22 ago. 2012

Carta a Todd Akin


Desestimado engendro Todd,
(Engendro: según  la cuarta acepción de la RAE “plan, designio u obra intelectual mal concebidos”.)

No es mi intención entrar a valorar su “excelsa” intervención del otro día sobre el aborto, ya que si lo hiciera, me sería imposible no recurrir al insulto reiteradamente, y no merece la pena perder tiempo en eso; ya se insulta usted solo. Permítame, sin embargo, que haga una pequeña disquisición escrita de sus declaraciones:

Según sus palabras, tras una violación, “si se trata de una violación legítima, el cuerpo de la mujer tiene los mecanismos para poder cerrarse".

Si coge usted un diccionario y busca la palabra “violación”, podrá comprobar que aparece definida, aproximadamente, como “acción y efecto de violar”. Hecho esto, si sigue usted un poco más adelante y consulta la definición del verbo “violar”, se encontrará más o menos con el siguiente texto: “1.Infringir o quebrantar una ley, un tratado, un precepto, una promesa. 2.Tener acceso carnal con alguien en contra de su voluntad o cuando se halla privado de sentido o discernimiento. 3.Profanar un lugar sagrado, ejecutando en él ciertos actos determinados por el derecho canónico. 4.Ajar o deslucir algo.” Para terminar, vaya hasta la letra “l” y busque la definición de la palabra “legítimo/a” y podrá leer algo como “1.Conforme a las leyes. 2.Lícito, justo. 3.Cierto, genuino y verdadero en cualquier línea.”

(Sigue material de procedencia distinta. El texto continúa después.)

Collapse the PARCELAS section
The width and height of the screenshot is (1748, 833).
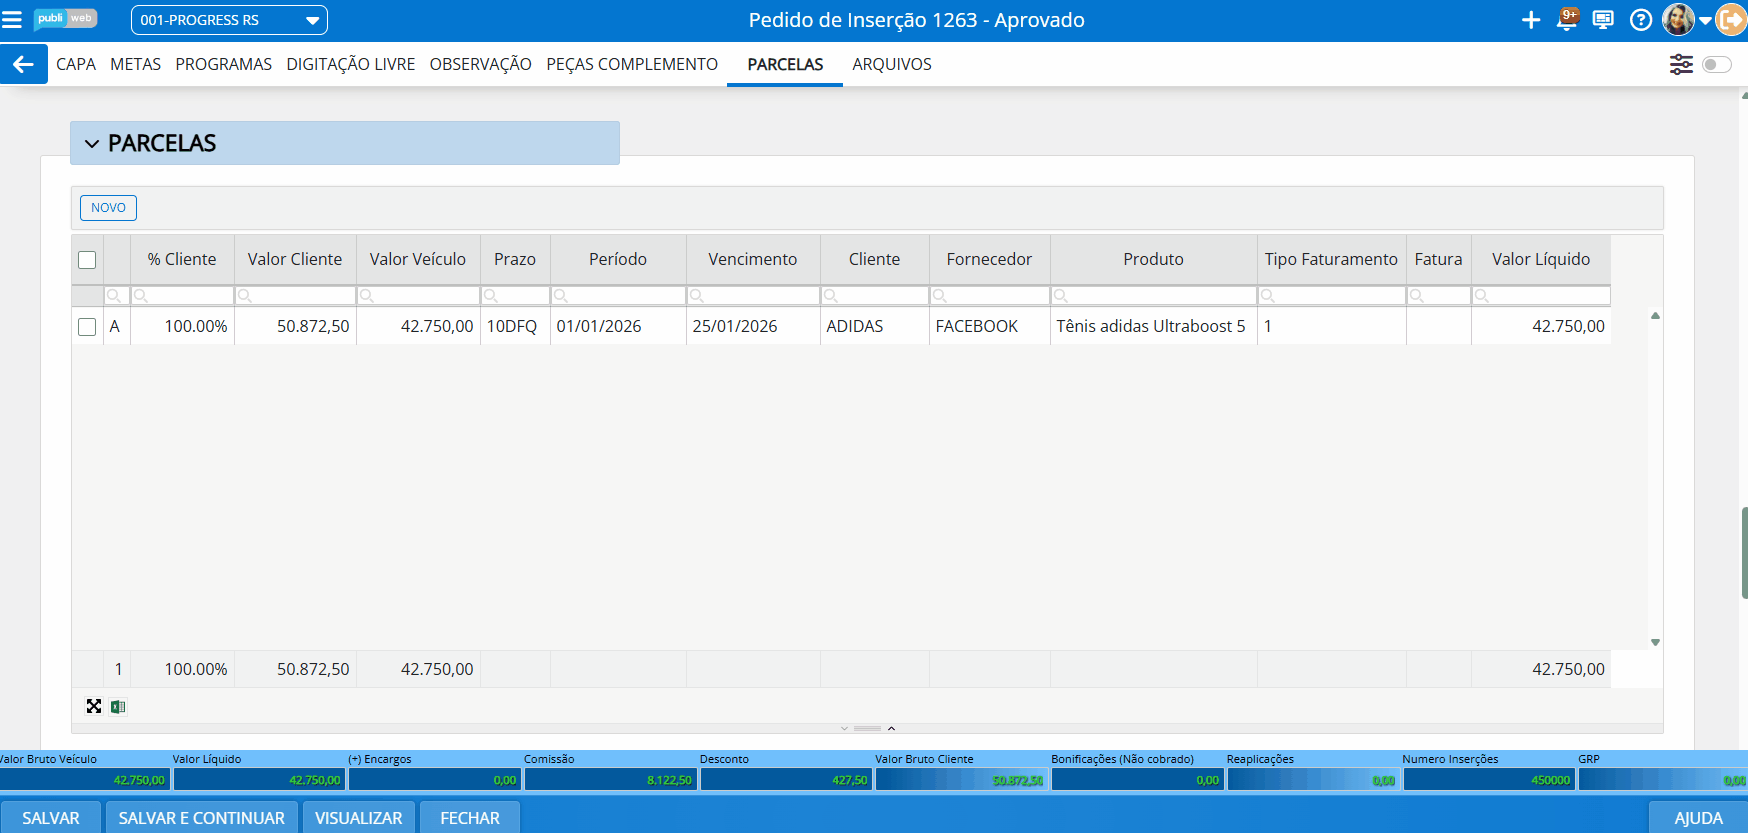click(x=92, y=144)
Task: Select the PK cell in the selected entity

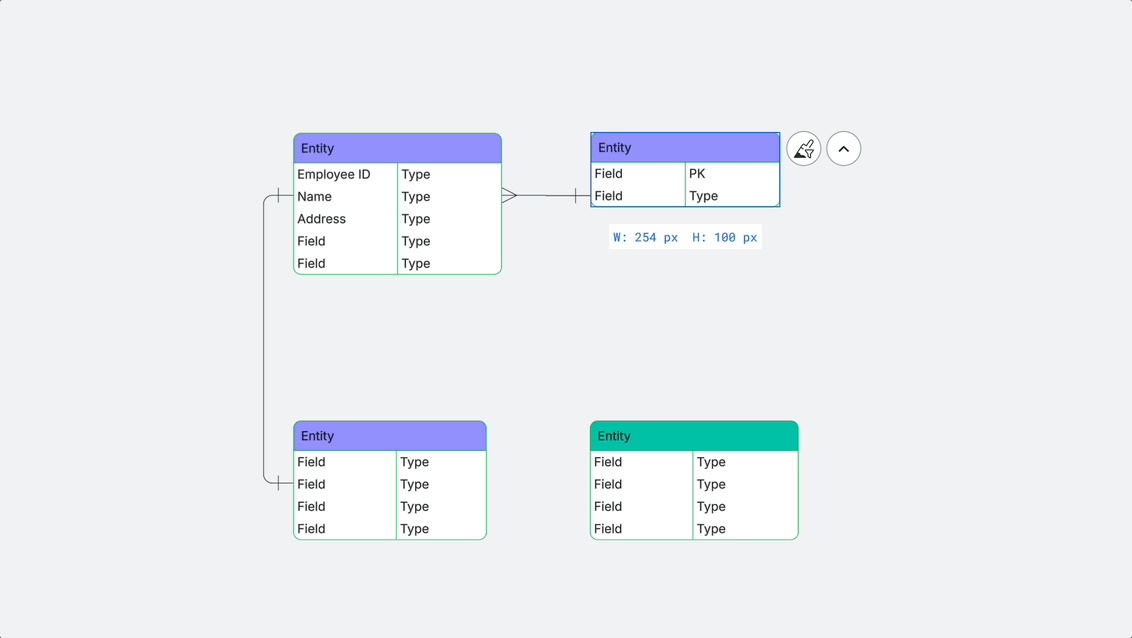Action: point(732,174)
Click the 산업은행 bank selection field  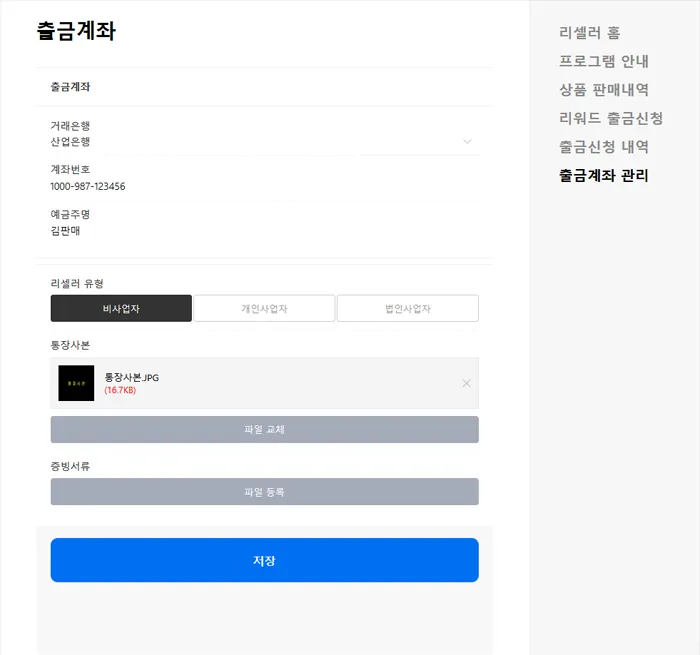click(x=265, y=142)
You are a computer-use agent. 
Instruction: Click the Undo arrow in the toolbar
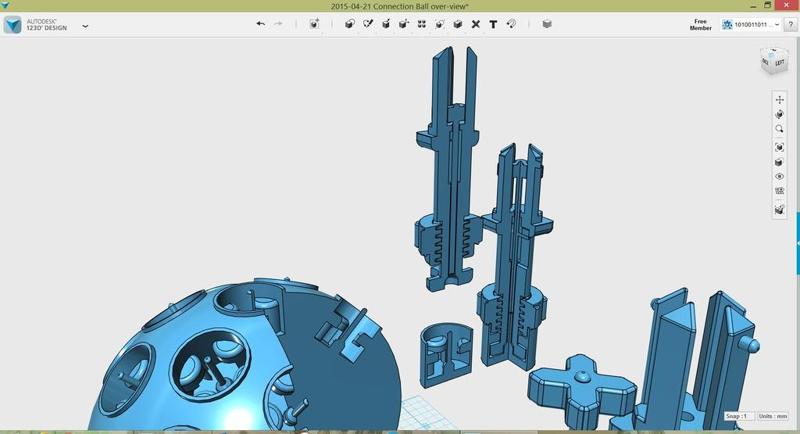point(261,24)
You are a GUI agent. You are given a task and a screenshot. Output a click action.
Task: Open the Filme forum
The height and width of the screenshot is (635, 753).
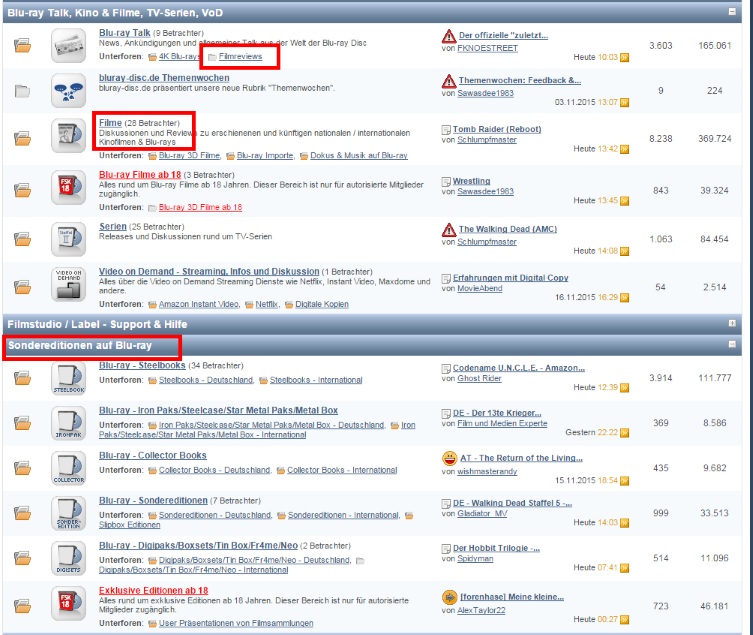110,123
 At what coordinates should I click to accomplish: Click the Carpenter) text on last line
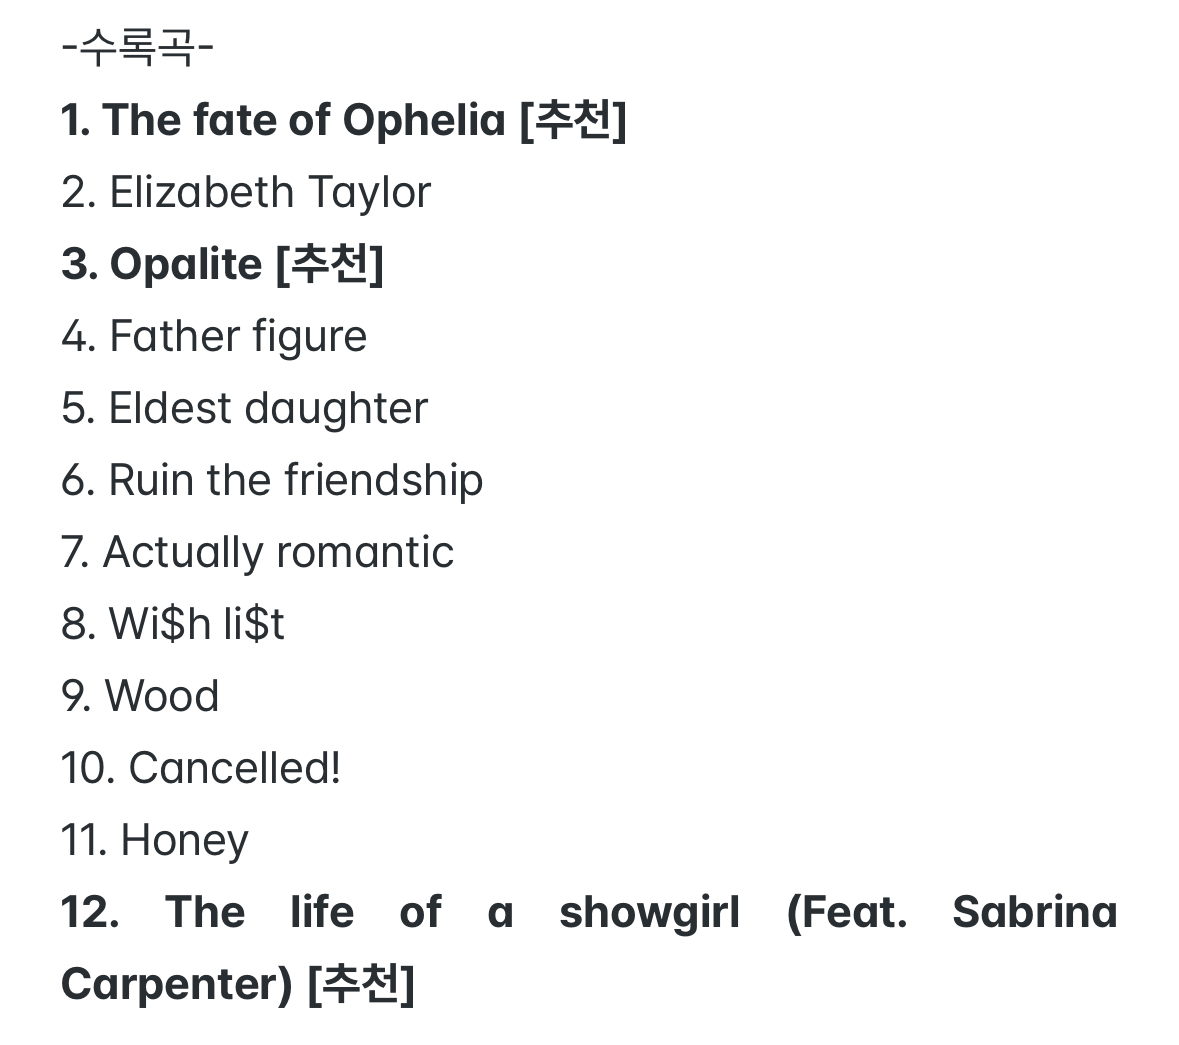point(176,984)
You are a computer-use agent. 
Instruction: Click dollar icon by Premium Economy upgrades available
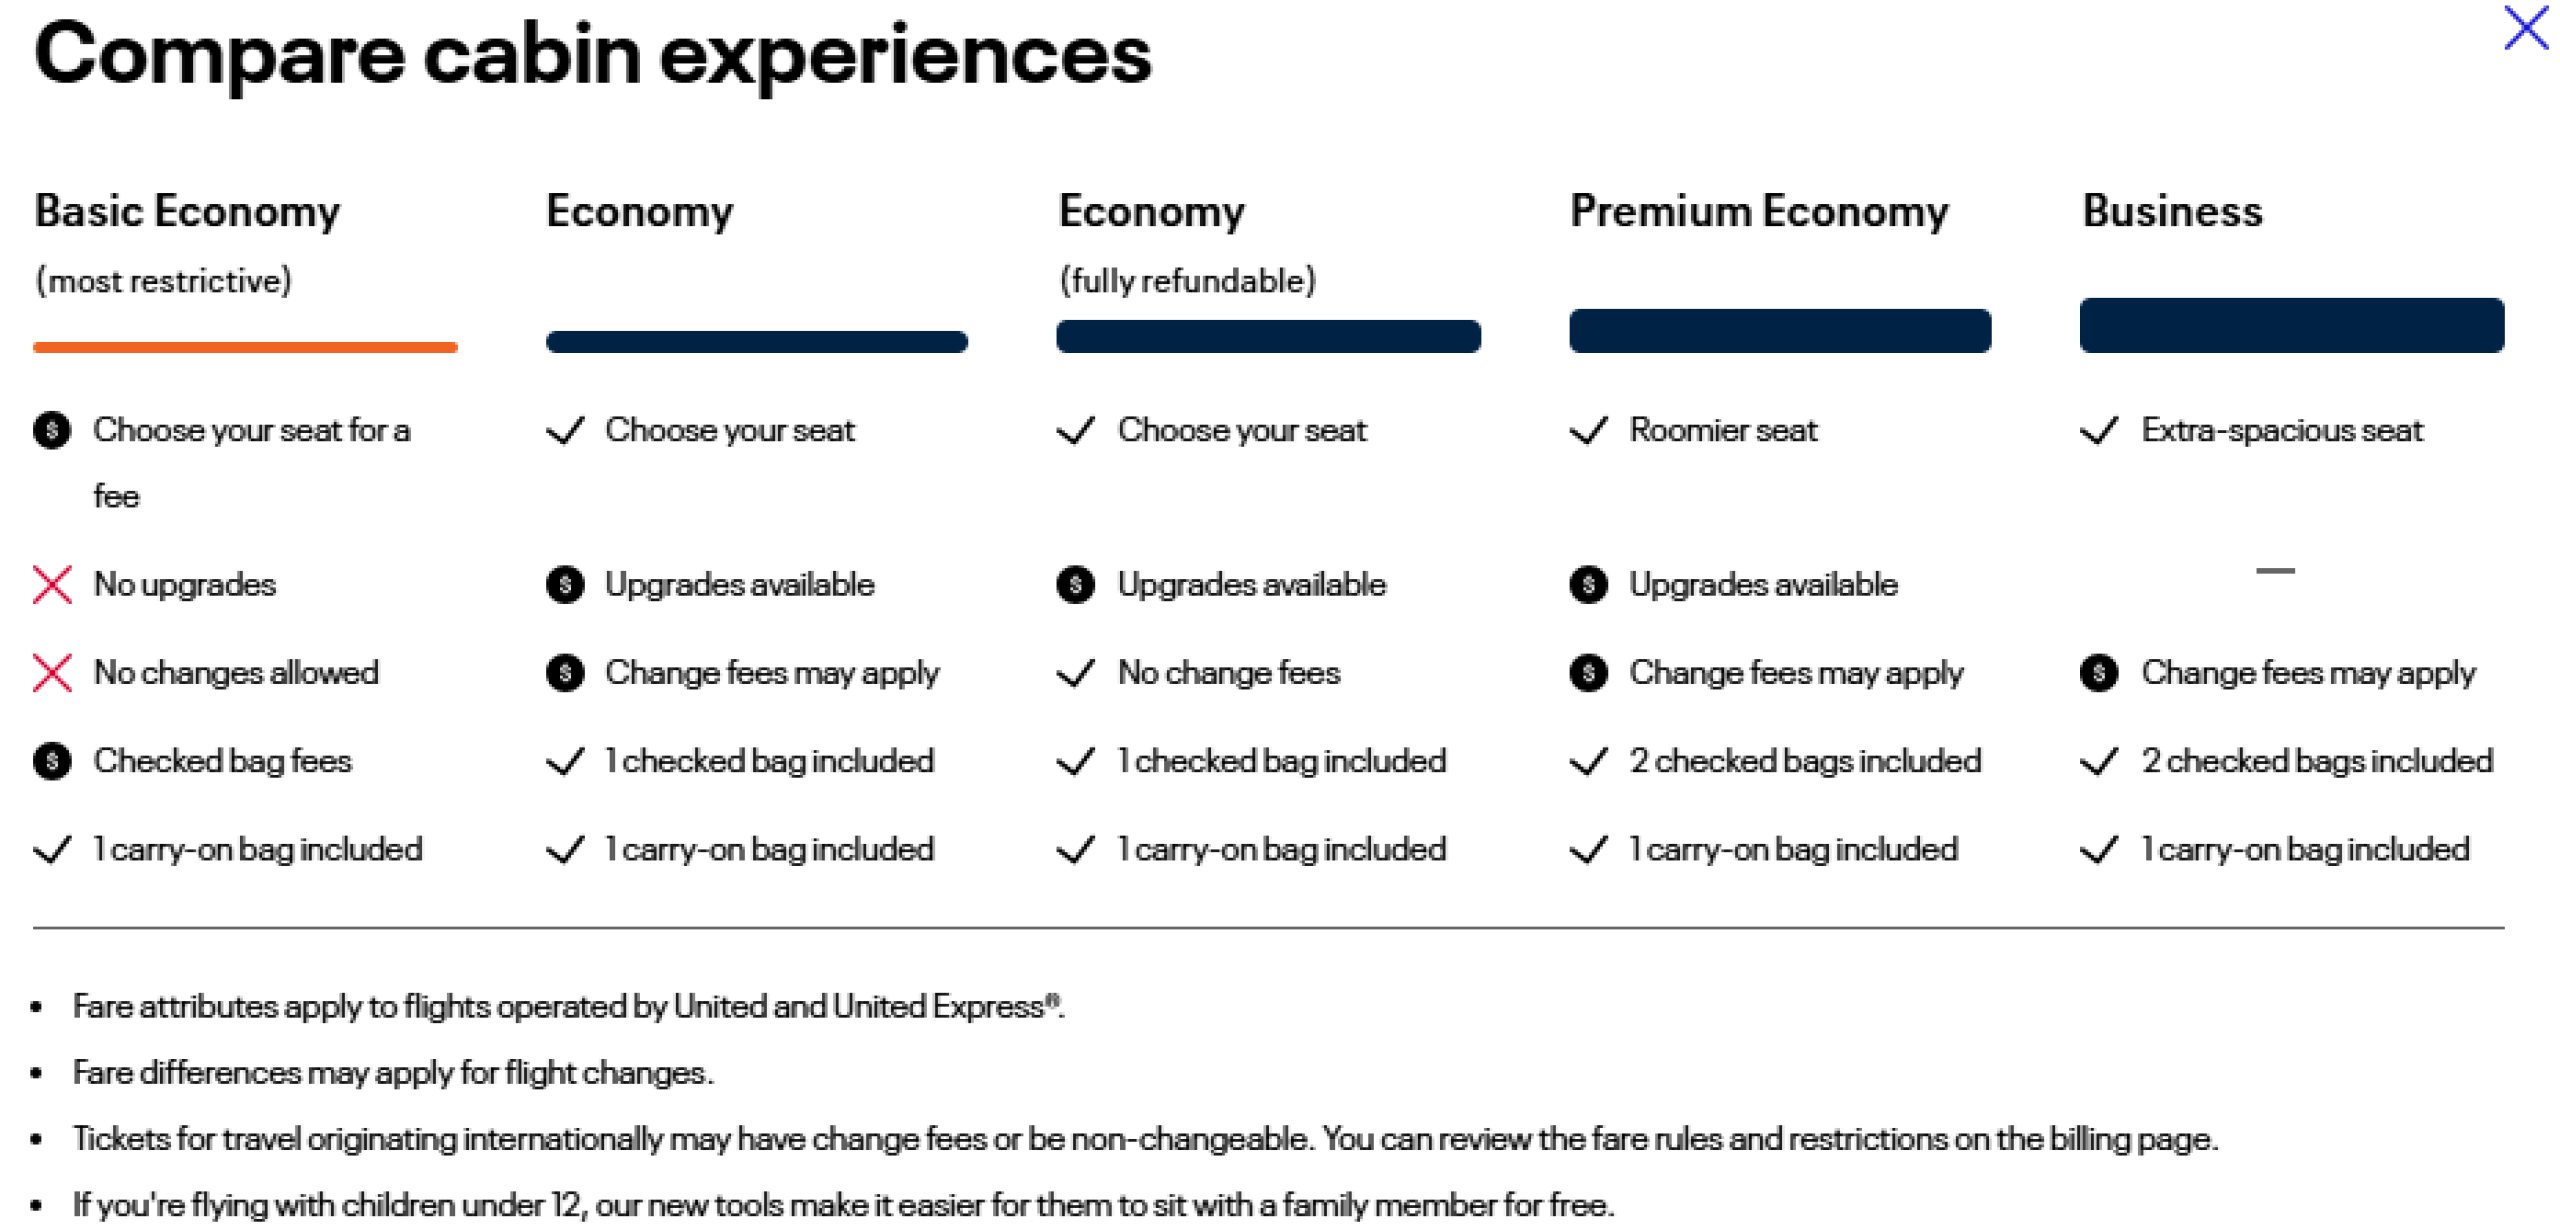1588,585
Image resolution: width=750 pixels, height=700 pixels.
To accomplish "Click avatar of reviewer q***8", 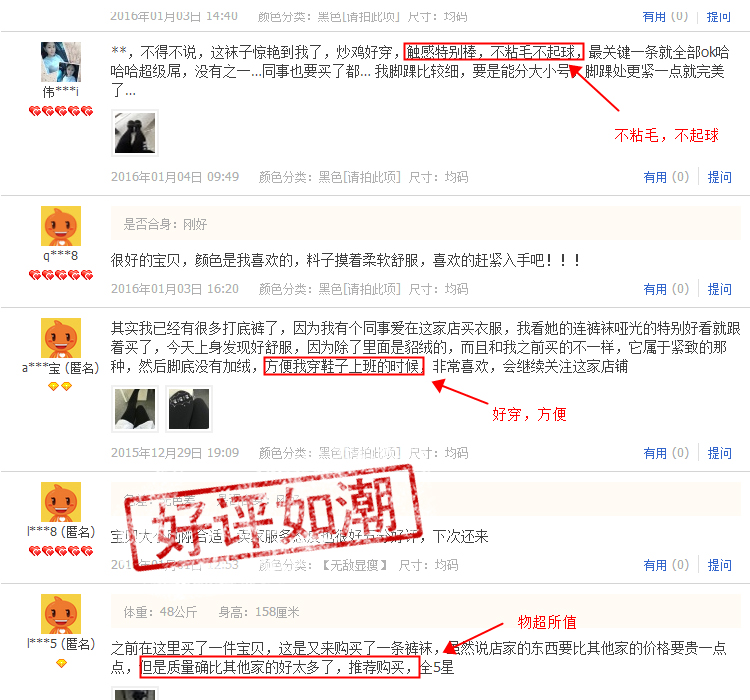I will [61, 226].
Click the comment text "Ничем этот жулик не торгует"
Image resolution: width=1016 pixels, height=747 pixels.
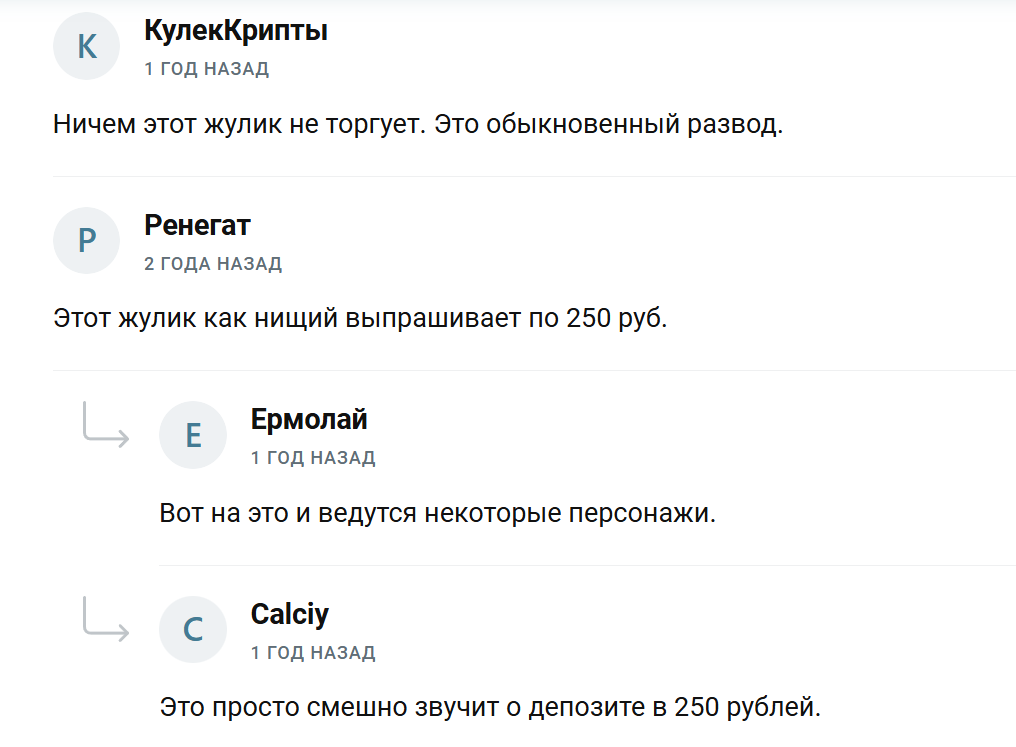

Como puede usted comprobar, por definición, una violación no puede ser legítima en ningún caso. Dicho lo cual, no sólo le pega usted una patada a la ética, la moral, la estadística, la bilogía... sino que además, mucho me temo que habla sin propiedad alguna, y eso, para ser usted quien es y aspirar a lo que aspira, no creo que sea demasiado adecuado.